(Word and element pointing entries)
___

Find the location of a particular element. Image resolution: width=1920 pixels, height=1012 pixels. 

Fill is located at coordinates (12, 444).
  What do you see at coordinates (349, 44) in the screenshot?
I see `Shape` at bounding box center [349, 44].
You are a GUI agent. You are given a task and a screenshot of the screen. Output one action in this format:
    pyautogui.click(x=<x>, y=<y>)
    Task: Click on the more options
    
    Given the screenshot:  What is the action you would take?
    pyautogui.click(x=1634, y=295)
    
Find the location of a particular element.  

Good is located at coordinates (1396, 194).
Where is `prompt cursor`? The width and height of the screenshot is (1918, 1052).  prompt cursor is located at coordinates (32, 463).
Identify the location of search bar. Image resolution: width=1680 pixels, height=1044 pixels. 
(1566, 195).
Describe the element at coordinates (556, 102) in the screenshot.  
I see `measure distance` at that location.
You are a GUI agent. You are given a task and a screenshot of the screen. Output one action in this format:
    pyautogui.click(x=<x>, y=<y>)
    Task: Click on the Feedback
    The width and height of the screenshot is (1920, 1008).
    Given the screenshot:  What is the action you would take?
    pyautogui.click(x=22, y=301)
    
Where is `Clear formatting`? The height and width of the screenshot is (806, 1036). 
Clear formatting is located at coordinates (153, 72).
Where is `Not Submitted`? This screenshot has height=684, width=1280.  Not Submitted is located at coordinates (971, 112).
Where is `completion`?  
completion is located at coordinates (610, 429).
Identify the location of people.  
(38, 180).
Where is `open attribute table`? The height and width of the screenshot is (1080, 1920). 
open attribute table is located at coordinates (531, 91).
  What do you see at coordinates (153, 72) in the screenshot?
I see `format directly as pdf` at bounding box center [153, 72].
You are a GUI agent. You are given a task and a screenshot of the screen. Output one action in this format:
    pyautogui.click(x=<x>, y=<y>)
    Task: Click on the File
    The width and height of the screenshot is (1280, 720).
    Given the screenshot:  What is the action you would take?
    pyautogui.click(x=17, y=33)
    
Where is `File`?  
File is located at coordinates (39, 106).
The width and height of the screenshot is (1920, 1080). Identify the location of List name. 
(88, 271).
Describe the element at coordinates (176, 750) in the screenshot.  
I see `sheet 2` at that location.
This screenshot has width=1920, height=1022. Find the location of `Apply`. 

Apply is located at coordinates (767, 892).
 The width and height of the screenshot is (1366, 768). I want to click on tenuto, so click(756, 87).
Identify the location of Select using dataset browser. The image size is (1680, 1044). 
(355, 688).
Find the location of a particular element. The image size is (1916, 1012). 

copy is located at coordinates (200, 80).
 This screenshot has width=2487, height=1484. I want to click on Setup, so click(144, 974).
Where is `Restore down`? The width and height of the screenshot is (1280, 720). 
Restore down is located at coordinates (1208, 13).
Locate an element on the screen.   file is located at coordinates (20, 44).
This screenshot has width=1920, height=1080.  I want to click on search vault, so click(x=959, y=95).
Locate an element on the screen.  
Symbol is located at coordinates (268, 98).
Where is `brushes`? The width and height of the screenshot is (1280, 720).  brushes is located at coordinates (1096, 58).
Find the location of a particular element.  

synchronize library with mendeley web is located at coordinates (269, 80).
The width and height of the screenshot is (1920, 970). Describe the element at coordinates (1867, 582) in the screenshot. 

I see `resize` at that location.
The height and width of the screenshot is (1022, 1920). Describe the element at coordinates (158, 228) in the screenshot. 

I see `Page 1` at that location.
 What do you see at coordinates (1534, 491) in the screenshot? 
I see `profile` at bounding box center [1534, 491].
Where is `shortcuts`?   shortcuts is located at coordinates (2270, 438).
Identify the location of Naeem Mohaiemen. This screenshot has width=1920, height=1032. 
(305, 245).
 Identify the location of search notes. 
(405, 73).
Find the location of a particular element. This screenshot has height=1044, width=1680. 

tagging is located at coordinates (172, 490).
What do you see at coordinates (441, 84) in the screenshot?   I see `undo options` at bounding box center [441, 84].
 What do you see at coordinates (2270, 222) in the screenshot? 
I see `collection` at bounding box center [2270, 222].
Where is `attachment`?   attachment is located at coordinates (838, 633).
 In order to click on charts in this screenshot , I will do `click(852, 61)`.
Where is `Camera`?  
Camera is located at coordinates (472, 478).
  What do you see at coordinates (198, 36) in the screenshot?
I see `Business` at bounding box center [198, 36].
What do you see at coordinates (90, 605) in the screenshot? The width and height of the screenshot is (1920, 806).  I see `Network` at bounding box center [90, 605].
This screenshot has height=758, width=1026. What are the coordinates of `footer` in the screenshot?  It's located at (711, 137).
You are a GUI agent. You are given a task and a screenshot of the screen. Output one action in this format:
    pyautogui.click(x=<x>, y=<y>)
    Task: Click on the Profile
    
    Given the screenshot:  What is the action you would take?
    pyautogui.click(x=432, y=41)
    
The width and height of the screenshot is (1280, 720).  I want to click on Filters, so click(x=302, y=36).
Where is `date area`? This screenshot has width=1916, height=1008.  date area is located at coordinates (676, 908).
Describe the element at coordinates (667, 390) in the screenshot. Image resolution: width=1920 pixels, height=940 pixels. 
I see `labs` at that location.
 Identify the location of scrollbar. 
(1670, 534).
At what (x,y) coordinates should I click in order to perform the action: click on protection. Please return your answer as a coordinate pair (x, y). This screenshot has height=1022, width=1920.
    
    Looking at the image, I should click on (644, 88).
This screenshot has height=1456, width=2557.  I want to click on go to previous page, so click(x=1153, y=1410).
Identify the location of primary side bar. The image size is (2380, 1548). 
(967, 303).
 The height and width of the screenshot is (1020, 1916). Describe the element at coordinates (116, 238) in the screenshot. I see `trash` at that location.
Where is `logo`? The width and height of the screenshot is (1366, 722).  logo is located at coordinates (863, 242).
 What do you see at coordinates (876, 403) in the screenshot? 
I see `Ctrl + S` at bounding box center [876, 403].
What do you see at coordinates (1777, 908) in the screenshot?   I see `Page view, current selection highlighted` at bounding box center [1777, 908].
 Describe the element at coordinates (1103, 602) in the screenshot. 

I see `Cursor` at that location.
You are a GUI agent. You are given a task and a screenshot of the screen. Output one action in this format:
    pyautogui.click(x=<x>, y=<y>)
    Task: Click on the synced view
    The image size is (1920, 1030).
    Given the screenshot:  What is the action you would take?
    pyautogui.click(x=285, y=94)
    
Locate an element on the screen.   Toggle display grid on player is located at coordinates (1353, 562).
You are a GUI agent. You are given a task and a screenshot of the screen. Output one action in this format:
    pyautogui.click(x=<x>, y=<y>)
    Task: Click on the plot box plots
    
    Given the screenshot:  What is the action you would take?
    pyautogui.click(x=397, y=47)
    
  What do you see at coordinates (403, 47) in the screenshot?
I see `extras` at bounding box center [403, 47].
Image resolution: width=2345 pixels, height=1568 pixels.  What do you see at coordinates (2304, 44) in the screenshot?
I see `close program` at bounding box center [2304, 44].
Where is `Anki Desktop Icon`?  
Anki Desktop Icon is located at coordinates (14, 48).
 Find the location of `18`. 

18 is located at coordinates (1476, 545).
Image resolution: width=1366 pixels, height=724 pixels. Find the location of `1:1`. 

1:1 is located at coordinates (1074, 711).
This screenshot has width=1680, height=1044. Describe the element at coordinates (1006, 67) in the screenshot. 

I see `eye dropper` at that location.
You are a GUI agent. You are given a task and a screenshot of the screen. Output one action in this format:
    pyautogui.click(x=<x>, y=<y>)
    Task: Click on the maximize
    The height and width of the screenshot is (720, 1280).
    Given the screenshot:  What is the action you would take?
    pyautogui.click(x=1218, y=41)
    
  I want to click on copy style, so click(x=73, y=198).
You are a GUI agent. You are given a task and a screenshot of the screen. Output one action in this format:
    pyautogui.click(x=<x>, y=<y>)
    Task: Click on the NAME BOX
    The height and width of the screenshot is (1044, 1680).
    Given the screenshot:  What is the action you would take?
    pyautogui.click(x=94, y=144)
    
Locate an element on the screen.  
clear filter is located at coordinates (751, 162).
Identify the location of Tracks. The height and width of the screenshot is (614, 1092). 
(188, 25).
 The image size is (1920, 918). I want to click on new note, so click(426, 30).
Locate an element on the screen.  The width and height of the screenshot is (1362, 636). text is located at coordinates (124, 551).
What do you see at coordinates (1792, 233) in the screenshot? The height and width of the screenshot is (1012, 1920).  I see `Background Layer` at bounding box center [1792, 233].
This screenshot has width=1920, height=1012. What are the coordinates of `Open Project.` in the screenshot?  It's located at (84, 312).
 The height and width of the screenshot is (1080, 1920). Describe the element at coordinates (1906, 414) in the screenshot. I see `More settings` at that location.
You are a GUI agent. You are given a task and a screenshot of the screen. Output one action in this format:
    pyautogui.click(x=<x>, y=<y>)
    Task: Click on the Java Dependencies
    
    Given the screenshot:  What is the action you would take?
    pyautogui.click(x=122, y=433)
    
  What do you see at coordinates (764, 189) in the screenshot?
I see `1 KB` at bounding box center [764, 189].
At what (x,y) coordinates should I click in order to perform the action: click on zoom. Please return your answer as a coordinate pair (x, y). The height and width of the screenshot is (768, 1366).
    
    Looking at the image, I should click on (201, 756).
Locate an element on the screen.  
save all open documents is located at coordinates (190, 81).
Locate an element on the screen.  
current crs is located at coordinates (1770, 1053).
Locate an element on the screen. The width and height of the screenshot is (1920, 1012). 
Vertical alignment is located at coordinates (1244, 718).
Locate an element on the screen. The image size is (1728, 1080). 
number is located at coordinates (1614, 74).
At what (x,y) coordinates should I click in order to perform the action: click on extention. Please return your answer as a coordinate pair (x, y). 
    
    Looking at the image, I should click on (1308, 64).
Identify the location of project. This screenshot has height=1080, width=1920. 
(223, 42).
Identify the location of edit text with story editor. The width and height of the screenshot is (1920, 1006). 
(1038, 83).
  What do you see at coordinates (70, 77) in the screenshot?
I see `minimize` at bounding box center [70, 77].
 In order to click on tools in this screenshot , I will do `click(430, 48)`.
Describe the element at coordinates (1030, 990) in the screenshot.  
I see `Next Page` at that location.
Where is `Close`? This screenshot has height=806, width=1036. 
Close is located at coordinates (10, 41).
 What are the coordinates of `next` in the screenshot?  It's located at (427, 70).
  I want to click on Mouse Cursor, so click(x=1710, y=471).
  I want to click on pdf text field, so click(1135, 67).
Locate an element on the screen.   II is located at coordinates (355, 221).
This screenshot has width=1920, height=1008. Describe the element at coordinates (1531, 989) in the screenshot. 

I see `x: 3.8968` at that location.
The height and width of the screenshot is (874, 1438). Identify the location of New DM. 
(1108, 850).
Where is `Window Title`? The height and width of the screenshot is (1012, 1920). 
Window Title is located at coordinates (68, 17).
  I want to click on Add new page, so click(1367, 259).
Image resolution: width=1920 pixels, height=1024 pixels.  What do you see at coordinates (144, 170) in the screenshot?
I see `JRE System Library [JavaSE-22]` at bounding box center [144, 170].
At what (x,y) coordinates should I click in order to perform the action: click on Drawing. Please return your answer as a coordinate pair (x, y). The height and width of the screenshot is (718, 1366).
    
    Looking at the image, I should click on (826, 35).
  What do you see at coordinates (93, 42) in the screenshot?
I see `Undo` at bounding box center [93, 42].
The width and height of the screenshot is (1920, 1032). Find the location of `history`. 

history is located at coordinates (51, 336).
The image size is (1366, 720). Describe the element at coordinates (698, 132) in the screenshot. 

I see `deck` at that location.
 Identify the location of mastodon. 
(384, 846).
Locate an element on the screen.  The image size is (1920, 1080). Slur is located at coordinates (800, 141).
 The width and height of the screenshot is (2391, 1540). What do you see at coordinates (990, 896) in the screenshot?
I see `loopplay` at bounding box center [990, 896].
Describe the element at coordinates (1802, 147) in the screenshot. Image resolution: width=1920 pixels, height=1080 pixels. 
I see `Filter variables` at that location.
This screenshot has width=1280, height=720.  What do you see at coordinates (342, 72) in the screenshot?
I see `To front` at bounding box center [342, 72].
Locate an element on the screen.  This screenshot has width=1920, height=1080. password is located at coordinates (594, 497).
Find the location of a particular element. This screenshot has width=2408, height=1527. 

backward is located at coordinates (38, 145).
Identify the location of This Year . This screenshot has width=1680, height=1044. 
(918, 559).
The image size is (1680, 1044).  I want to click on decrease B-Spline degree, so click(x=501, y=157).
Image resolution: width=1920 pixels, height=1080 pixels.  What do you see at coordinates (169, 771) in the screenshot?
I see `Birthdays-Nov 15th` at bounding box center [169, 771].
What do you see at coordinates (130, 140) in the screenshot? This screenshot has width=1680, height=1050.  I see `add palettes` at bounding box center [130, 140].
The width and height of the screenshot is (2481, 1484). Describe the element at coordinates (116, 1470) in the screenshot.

___

• [Job]:
In the part of the records that opens with the line containing "This screenshot has height=758, width=1026." and closes with the line containing "coordinates (676, 908).", replace "Profile" with "Account" and leave everything else unchanged. Give only those lines.

• [Answer for this exercise]:
This screenshot has height=758, width=1026. What are the coordinates of `footer` in the screenshot?  It's located at (711, 137).
You are a GUI agent. You are given a task and a screenshot of the screen. Output one action in this format:
    pyautogui.click(x=<x>, y=<y>)
    Task: Click on the Account
    
    Given the screenshot:  What is the action you would take?
    pyautogui.click(x=432, y=41)
    
The width and height of the screenshot is (1280, 720).  I want to click on Filters, so click(x=302, y=36).
Where is `date area`? This screenshot has width=1916, height=1008.  date area is located at coordinates (676, 908).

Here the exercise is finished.